The wider backdrop to this scandal, as pointed out earlier, is that from the very start of the Covid-19 crisis there has been a pattern of contradictory messages, but the daily tag-team act of Ardern and Bloomfield, and latterly Hipkins and Bloomfield, was remarkably effective in assuring the public that things were under control. Morrah’s reports quoting disaffected front-line health workers were met with bland denials by Bloomfield. We believed him because we wanted to, and because he seemed up-front, personable and plausible.

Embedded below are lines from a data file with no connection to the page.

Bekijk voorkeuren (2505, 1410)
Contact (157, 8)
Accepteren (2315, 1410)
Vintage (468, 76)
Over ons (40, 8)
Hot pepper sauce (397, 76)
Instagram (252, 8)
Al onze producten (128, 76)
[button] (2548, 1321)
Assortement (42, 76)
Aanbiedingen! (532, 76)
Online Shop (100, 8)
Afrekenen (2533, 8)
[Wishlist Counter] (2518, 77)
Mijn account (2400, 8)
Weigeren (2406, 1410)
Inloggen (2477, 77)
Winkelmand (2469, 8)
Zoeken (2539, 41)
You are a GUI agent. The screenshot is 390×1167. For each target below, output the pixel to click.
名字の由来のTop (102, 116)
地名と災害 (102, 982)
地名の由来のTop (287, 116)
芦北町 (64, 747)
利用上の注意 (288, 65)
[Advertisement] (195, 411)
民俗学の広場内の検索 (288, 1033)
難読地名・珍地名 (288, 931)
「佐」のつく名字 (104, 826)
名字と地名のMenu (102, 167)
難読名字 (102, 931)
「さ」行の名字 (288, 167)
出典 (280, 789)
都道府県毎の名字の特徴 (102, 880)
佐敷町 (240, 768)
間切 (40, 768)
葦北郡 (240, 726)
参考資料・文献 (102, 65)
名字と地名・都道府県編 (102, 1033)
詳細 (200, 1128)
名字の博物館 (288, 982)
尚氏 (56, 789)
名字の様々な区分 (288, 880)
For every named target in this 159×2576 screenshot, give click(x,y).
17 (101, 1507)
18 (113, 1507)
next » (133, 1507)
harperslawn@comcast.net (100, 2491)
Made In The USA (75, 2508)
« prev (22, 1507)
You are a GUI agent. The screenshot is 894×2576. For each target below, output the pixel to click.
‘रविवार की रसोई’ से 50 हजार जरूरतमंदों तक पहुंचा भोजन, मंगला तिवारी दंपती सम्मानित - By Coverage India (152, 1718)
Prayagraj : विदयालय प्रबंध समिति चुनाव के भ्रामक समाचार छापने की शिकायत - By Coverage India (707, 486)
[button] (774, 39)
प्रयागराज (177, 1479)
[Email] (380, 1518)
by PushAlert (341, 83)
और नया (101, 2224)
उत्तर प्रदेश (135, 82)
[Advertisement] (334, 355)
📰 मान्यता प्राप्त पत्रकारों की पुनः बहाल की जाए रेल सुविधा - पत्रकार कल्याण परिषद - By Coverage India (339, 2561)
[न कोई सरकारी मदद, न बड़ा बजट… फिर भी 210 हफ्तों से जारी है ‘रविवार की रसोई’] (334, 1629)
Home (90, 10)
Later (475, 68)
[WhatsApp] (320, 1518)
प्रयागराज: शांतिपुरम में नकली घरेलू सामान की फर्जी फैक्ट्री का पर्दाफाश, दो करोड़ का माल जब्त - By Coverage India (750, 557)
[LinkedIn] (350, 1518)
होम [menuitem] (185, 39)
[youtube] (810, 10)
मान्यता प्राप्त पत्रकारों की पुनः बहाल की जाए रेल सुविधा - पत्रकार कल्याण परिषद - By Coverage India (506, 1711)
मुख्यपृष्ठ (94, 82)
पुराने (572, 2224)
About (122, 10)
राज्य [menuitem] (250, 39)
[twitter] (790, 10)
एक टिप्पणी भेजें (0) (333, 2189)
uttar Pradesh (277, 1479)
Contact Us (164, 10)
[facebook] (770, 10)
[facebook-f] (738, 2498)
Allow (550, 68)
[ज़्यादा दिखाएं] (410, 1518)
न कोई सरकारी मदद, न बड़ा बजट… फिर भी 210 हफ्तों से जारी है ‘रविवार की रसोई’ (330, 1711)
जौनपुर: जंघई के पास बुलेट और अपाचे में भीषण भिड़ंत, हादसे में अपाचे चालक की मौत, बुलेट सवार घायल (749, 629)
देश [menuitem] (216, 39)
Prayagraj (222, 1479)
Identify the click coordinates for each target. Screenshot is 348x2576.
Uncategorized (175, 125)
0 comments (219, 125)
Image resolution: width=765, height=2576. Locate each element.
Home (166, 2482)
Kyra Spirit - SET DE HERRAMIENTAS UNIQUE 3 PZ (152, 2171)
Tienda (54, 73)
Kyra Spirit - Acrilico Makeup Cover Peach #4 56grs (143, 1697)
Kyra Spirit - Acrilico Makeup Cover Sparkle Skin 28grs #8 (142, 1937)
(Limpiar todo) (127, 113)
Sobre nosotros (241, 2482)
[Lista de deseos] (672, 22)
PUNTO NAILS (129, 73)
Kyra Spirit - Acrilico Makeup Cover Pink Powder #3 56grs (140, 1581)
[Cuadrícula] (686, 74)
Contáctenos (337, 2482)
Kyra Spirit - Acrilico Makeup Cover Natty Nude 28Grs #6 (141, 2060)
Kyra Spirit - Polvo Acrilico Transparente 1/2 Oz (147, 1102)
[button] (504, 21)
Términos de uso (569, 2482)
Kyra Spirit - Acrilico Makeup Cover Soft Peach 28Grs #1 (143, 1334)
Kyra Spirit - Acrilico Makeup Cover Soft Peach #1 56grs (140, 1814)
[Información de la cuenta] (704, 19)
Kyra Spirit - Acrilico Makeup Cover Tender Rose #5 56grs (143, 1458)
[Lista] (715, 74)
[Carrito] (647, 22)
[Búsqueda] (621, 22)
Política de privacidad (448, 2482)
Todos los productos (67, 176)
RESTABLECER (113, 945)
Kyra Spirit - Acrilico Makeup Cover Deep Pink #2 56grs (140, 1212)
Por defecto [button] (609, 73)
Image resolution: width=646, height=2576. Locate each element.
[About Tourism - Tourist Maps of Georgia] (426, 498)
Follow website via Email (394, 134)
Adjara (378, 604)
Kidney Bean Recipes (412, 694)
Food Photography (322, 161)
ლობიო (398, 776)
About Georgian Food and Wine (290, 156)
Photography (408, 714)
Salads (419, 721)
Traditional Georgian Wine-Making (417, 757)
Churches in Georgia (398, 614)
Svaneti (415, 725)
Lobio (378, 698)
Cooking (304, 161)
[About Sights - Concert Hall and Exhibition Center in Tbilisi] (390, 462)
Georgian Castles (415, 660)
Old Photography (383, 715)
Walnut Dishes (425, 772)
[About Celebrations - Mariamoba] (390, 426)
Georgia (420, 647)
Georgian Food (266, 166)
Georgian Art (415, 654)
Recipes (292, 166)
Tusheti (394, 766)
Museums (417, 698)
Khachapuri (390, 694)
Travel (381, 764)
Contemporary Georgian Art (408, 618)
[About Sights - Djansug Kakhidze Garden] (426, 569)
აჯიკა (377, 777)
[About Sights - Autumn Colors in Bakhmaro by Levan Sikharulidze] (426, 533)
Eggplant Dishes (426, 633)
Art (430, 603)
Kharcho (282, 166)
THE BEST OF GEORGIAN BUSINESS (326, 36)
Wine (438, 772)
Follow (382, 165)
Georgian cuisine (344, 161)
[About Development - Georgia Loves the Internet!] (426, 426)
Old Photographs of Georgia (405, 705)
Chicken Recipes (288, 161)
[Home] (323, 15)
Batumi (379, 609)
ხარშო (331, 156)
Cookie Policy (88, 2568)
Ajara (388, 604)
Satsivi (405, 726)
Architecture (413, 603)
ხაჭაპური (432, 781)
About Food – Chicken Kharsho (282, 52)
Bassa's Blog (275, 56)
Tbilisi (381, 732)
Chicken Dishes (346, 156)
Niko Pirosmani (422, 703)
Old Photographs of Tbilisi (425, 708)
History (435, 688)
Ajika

We’re now forced to confront the possibility that we were sometimes being fibbed to, or alternatively that Bloomfield was being fibbed to by officials further down the food chain. That realisation will give no pleasure to anyone other than the government’s political opponents, for whom it’s pure gold, and those who have resented the authoritarian overtones of the lockdown from the start. But as Harman and Clifton pointed out on Jim Mora’s show, trust in the government is never more crucial than at a time like this. Most people want to believe they are being told the truth and not fed spin. That’s the quid-pro-quo for the public compliance which the government must rely on to keep the pandemic under control.
As I said at the outset, we shouldn’t lose sight of the positives, nor of the heroic efforts made by the countless health sector workers doing their utmost to keep the virus in check. That’s the flip side to the many blunders. But public faith in our leaders has been eroded and many New Zealanders think their trust has been betrayed – all of which has left the government looking a lot more vulnerable than it seemed a couple of weeks ago.